Revenir sur ses traces, encore une fois. Abandonné. Seul, toujours.
Il y a des choses qui recommencent éternellement, comme les saisons ou les marées. L'amour qui s'en va aussi. Revenir ici, c'est comme fouler de nouveau une terre brûlée maintes et maintes fois traversée. Encore... Mais c'est pas vrai !
Etre là, et ne pas en croire ses yeux, tellement saoulé de coups, la tête concassée, en vrac, le cur en miettes, abîmé, à genoux. De la merde au fond de soi. Se sentir laid, si laid d'être encore là, d'exister. Sauvageon en sursis, petite tumeur sans désir oubliée dans la boue des sentiments trahis. Alien des profondeurs, chair à canon, mal à être, à vivre, à faire avec.

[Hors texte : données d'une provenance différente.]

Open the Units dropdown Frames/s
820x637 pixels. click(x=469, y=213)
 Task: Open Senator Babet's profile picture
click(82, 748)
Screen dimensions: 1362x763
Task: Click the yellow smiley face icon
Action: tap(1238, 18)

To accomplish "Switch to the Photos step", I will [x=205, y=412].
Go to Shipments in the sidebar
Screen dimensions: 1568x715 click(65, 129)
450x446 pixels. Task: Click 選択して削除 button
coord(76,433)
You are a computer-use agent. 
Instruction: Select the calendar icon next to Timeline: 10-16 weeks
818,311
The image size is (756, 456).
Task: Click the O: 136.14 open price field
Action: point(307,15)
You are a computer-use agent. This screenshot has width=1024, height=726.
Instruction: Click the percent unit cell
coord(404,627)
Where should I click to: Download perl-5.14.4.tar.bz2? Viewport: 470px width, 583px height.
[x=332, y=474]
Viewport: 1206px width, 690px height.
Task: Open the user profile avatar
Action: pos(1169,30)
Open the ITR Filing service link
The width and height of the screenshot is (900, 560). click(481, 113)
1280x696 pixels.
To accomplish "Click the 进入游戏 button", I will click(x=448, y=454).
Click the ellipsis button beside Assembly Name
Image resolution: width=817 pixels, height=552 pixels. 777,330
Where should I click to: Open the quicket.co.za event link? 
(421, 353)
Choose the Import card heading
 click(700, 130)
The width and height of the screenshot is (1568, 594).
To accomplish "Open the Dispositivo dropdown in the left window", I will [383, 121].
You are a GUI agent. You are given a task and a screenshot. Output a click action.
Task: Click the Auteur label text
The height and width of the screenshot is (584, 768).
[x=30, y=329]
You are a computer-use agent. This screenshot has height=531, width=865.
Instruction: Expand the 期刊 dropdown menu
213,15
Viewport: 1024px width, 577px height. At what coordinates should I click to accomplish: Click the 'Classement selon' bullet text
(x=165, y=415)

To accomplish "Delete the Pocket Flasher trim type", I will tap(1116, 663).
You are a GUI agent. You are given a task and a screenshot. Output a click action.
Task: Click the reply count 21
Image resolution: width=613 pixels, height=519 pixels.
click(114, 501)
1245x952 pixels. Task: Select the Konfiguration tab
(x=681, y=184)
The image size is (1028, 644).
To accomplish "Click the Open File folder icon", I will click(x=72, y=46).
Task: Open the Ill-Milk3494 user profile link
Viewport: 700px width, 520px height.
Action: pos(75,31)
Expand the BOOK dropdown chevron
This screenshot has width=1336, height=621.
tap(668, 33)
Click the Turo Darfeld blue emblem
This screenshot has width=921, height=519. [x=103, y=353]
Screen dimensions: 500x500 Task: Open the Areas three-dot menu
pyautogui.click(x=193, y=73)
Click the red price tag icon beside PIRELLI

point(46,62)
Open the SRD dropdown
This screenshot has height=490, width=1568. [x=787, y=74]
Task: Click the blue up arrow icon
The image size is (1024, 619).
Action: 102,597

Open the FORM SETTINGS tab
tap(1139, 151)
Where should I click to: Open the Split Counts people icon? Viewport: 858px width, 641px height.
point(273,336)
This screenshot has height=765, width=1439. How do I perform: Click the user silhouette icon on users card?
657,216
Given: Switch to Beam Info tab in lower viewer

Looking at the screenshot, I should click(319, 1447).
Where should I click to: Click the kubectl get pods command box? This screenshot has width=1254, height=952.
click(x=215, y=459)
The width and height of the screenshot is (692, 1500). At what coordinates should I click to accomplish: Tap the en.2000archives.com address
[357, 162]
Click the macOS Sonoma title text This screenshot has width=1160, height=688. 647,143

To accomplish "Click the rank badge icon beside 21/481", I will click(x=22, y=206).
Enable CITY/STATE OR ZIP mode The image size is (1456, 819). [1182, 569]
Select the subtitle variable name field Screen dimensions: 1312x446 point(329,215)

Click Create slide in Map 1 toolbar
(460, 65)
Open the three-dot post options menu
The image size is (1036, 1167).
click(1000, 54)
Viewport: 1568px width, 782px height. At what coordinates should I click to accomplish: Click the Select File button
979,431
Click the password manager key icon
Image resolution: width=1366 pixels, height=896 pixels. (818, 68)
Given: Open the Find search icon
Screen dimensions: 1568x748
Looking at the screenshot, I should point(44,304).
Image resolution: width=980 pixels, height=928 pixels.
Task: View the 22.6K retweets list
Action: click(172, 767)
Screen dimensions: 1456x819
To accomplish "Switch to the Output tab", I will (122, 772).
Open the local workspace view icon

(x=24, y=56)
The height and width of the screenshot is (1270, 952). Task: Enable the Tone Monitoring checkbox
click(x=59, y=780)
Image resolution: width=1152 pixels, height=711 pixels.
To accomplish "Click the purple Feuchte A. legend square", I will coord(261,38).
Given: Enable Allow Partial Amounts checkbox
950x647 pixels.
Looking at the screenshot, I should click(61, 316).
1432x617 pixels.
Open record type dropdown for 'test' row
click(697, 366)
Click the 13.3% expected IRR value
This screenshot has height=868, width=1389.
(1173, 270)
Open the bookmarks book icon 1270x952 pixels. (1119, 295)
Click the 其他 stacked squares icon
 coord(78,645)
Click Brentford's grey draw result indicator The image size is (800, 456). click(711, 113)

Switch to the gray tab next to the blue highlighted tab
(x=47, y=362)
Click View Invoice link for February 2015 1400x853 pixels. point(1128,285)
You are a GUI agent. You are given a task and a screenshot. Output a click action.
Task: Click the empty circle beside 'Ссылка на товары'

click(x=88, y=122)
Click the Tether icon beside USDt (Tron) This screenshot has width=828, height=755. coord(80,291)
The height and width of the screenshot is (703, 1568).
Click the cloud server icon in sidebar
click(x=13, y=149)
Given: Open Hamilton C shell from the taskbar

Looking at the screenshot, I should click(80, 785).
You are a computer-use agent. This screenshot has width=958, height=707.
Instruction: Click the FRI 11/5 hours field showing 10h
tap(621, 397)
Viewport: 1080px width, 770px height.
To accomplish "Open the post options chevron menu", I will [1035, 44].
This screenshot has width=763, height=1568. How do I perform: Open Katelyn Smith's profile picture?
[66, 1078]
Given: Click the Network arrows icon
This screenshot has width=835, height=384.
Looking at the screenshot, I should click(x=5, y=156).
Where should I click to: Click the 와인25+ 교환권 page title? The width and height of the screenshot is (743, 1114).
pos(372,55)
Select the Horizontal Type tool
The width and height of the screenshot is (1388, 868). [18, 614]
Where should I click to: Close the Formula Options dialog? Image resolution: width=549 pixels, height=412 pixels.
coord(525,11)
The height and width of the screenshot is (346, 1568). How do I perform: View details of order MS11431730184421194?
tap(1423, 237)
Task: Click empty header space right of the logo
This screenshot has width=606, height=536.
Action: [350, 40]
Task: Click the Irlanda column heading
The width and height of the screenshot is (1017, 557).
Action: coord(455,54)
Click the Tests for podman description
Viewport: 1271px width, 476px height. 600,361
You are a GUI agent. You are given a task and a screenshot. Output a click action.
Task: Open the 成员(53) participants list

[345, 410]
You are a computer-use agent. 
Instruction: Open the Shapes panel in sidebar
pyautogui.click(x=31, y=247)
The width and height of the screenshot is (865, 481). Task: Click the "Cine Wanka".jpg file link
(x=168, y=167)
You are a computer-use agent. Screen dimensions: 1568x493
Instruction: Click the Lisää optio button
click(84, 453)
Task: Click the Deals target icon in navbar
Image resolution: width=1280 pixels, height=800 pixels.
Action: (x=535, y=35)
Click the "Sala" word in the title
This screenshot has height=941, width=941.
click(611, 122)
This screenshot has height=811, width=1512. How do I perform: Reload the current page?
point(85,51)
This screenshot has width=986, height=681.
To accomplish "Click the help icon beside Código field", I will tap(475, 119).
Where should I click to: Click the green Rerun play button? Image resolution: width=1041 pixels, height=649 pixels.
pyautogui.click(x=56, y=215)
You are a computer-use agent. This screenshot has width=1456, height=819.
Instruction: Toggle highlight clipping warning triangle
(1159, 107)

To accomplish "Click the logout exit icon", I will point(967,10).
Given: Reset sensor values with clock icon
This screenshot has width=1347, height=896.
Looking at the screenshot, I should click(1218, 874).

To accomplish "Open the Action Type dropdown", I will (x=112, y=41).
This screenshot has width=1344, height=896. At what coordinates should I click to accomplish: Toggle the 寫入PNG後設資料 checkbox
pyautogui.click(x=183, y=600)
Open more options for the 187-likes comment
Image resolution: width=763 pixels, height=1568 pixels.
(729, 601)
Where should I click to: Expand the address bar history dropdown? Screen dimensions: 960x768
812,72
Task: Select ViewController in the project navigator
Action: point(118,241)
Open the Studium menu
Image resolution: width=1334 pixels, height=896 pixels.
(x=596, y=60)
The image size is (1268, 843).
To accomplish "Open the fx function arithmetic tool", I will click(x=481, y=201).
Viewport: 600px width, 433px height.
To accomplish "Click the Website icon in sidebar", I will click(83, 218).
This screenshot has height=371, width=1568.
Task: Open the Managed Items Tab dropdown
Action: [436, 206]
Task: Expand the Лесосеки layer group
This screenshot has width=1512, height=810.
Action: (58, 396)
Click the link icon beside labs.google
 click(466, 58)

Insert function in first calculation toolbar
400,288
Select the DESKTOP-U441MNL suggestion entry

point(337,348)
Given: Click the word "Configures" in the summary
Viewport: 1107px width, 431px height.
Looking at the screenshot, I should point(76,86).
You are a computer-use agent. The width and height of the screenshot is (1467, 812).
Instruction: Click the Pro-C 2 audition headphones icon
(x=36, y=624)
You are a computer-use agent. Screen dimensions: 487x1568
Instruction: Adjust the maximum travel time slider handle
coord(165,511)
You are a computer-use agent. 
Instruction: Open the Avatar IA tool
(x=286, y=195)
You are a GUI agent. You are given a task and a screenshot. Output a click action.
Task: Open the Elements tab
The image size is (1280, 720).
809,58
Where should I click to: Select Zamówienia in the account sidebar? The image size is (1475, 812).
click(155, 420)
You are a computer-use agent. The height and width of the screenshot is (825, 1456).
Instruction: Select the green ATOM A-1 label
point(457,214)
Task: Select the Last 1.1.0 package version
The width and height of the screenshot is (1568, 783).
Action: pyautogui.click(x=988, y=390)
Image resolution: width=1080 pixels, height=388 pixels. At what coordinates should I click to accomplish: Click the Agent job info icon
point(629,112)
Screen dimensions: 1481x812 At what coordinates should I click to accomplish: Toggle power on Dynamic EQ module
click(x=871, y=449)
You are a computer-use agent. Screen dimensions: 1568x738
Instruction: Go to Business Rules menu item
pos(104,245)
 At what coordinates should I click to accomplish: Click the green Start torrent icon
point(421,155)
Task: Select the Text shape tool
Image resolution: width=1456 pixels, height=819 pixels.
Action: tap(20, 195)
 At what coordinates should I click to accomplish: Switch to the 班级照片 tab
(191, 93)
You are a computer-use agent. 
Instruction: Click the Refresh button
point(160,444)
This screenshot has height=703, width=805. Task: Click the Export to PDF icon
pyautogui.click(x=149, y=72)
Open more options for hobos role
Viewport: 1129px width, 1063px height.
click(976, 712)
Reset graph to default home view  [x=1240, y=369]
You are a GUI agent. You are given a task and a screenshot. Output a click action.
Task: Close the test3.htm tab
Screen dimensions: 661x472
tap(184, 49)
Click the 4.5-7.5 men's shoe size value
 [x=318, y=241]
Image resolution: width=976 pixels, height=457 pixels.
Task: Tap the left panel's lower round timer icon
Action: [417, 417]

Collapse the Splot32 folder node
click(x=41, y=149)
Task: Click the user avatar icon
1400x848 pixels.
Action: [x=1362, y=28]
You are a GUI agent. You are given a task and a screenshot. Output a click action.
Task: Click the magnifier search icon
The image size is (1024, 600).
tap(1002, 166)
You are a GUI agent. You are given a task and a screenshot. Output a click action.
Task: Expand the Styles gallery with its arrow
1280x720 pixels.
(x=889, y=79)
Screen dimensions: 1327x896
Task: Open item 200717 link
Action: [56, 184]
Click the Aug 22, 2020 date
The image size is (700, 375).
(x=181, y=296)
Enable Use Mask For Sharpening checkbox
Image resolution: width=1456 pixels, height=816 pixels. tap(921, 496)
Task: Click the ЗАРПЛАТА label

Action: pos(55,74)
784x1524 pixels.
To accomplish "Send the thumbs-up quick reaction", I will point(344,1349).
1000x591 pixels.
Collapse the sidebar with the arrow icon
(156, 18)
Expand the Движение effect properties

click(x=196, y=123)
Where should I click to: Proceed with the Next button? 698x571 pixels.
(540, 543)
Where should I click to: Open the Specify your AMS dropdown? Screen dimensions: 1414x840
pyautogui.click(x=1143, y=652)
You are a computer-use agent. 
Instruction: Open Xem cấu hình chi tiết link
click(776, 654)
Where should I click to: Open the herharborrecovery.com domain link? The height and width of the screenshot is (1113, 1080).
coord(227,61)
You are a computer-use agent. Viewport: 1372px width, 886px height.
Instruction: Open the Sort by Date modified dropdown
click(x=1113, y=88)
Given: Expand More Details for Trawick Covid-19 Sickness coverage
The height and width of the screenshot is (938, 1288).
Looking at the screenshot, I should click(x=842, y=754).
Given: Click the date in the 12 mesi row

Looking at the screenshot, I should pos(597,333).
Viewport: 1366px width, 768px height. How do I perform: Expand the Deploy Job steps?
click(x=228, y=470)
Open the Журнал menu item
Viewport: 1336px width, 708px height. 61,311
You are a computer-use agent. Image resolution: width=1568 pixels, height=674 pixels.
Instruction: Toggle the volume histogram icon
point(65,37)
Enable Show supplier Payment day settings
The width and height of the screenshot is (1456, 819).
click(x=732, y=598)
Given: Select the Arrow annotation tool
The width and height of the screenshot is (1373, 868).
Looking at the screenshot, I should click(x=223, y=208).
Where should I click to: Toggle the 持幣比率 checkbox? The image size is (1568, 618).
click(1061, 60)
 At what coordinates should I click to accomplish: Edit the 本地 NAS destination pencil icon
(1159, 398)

Revenir dans ce pays dévasté qu'on pensait avoir quitté à jamais, envolé qu'on se disait sur des cimes immenses, au grand pays des vallées fertiles, des rivières magnifiques, des arbres rois, des rires, des chants, des enfants. C'était si bon d'aimer quelqu'un. D'être aimer en retour.
Puis revenir ici, naufragé.
Des cendres, partout, en long en large en travers, des eaux noires, froides et le silence, obsédant, maître absolu. Alors à genoux, implorer les esprits, demander grâce, je vous en prie, je vous en supplie... Des larmes, les dernières, des larmes du sang, du sang de l'enfance, des secrets, de sa vie d'humain sur la terre. Arc bouté sur sa douleur, demander enfin la fin du monde, supplier que tout s'arrête, s'en aller, disparaître, s'enfuir et ne plus jamais revenir. Effacer les traces, toutes les traces. N'avoir pas été. Poussière.
Au soleil noir de la mélancolie, se perdre. Parce que cette voix n'en finit plus de résonner en soi, parce que ce visage incroyable ne viendra plus sourire. Il fait si beau quand quelqu'un vous aime.
Orphelin de ça, plus envie de rien. Même plus envie de respirer. Juste se tirer, pour de bon cette fois. Demi-tour.